• [Stored data]:
[Start of Attachment]
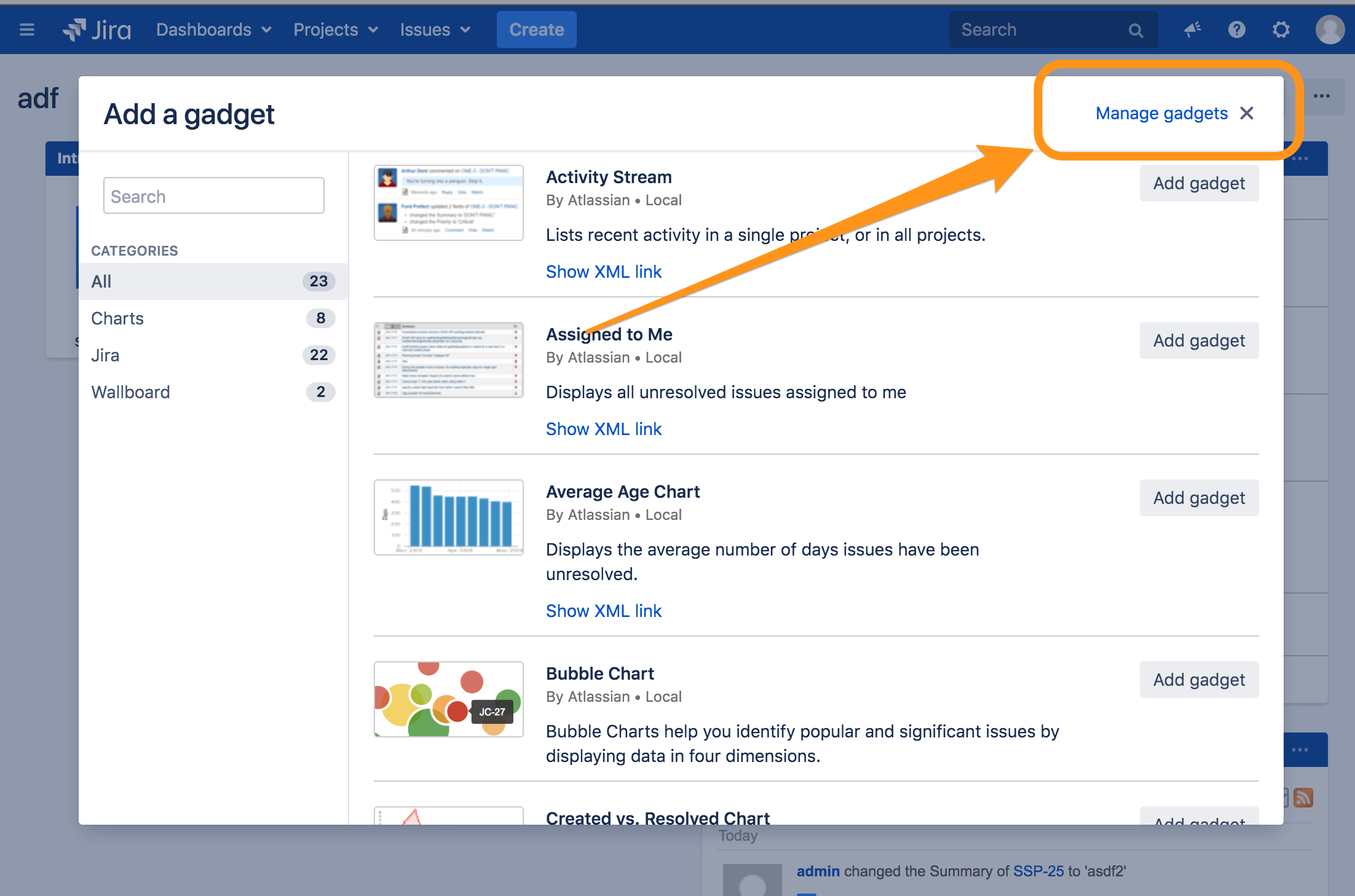Click the Jira logo
The image size is (1355, 896).
click(97, 29)
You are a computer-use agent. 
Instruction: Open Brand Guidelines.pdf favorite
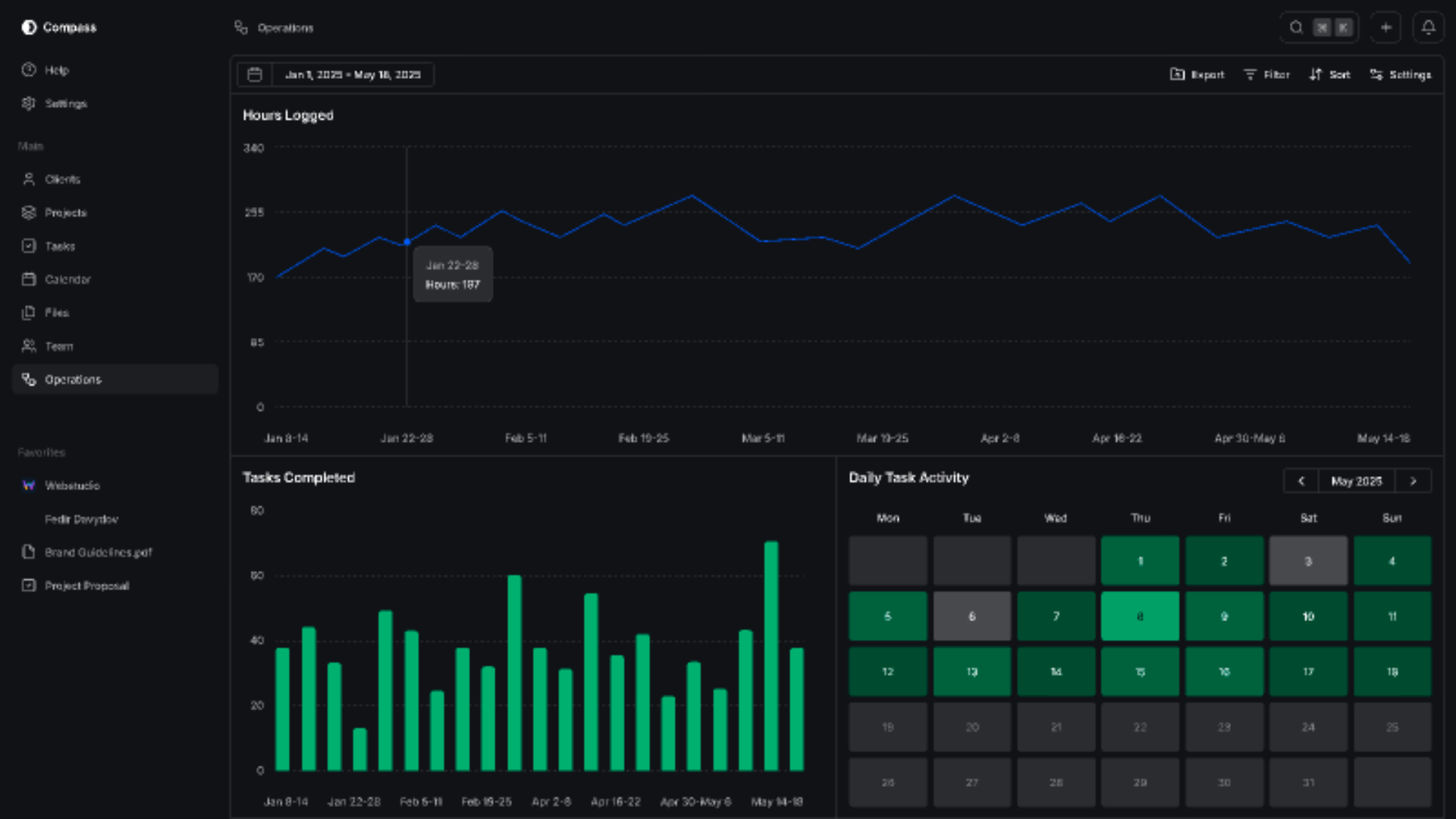98,552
[End of Attachment]
From the line with "You are a computer-use agent." to the last line of the material, both inclusive, set down every line exactly and nothing else; omit pictures.

You are a computer-use agent. 
Instruction: Open Brand Guidelines.pdf favorite
98,552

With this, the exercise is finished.